Work item :: Whenever a line in the data contains "magnifier", show that line.

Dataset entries
..............................

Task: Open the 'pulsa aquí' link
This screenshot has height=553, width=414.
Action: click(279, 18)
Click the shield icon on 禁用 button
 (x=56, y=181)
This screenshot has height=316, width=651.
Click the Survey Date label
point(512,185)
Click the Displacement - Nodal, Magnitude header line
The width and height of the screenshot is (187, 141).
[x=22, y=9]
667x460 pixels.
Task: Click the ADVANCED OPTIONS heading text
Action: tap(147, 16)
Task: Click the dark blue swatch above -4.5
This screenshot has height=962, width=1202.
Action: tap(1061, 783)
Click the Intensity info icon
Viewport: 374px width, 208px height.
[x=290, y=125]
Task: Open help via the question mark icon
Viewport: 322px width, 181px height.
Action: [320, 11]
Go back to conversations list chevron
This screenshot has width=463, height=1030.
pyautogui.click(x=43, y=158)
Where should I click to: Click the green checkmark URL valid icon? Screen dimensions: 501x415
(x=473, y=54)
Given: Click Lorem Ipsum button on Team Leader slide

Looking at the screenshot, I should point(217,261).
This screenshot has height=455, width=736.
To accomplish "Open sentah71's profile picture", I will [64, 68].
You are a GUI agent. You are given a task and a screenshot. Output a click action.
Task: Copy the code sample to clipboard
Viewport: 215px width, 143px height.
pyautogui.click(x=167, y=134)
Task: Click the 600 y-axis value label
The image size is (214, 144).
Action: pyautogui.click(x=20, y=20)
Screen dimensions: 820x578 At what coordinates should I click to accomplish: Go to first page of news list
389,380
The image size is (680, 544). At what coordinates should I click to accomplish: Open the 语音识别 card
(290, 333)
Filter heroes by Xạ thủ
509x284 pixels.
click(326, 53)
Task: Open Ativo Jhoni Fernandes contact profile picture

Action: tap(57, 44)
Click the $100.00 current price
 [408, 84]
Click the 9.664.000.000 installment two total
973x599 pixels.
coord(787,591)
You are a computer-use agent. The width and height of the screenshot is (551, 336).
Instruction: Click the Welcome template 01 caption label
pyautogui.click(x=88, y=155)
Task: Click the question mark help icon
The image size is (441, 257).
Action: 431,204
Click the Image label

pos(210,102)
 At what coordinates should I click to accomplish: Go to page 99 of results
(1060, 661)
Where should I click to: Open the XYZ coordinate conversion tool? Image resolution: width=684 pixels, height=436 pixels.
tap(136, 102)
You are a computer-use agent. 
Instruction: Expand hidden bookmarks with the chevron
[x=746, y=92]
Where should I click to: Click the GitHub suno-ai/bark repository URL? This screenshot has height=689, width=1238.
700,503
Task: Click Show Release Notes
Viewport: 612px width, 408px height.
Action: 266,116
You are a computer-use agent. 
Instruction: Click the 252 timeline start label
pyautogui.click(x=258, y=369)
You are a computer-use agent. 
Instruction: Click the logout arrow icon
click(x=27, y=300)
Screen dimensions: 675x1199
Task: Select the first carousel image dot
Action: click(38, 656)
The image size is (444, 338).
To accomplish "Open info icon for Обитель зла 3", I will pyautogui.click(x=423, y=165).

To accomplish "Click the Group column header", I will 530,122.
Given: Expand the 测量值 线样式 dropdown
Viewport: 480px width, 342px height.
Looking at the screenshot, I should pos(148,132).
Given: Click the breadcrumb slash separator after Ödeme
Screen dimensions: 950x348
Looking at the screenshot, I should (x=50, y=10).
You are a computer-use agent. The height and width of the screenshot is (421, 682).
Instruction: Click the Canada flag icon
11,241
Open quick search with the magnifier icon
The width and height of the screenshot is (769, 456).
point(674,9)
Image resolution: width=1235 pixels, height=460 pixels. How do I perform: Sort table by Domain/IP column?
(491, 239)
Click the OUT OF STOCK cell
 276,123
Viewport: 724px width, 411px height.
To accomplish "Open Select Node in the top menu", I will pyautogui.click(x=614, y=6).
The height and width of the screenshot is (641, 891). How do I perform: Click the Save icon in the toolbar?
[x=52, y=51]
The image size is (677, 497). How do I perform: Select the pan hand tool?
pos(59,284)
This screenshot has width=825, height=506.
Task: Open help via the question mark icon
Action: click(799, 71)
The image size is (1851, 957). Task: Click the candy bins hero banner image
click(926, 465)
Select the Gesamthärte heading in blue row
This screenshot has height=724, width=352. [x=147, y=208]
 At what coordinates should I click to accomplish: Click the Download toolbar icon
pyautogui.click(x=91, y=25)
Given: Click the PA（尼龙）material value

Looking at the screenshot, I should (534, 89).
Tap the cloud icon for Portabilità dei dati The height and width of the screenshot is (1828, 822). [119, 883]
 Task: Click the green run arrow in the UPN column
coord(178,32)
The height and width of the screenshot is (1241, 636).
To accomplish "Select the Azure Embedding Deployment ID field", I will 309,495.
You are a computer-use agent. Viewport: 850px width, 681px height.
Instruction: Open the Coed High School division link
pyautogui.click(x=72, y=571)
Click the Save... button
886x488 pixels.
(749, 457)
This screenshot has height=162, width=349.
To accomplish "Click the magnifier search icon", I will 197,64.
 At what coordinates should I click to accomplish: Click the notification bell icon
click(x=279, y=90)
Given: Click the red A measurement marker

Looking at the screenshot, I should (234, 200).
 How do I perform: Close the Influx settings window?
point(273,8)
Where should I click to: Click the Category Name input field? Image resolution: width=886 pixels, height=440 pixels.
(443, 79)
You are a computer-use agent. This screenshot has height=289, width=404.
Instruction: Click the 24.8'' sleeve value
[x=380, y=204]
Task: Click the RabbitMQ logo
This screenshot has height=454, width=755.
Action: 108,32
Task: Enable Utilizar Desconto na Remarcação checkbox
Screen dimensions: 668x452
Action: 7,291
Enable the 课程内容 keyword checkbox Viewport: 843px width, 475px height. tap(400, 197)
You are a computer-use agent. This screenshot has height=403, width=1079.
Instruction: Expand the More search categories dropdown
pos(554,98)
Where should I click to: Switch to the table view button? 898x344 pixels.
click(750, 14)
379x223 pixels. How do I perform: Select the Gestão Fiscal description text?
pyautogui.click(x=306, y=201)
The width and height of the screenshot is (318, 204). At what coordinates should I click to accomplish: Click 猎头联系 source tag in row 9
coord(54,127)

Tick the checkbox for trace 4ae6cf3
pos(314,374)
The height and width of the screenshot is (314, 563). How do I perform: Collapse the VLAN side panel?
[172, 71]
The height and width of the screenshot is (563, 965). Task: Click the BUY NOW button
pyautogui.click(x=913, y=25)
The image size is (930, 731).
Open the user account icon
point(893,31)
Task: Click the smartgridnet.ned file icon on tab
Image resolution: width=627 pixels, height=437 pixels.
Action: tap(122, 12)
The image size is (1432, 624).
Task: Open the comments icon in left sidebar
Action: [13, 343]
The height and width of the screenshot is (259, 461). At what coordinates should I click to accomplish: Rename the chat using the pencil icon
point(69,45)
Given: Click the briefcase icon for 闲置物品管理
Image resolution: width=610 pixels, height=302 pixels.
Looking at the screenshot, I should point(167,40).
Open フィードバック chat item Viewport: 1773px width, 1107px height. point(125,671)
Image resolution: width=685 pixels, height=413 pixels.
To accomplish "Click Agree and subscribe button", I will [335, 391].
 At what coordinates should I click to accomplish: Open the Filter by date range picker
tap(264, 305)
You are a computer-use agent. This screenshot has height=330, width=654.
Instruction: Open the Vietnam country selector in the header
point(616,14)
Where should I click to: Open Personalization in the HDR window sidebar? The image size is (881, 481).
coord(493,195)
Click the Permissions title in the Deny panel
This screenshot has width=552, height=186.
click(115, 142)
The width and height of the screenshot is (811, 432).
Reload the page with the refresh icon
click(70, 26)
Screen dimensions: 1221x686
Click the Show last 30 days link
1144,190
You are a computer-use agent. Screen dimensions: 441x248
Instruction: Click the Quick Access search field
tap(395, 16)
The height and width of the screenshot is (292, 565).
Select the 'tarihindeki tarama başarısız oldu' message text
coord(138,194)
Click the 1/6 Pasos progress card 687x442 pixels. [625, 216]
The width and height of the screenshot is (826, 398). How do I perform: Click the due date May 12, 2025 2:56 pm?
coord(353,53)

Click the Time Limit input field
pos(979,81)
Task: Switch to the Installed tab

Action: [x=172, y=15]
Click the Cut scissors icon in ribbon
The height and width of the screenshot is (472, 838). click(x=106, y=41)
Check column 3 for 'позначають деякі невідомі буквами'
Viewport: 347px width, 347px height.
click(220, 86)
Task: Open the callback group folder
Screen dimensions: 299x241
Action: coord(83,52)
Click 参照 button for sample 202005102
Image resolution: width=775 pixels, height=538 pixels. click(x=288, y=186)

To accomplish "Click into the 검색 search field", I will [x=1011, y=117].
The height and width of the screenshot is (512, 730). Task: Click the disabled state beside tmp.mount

..............................

Expected answer ::
Open quick search with the magnifier icon
To accomplish "Click the magnifier search icon", I will 197,64.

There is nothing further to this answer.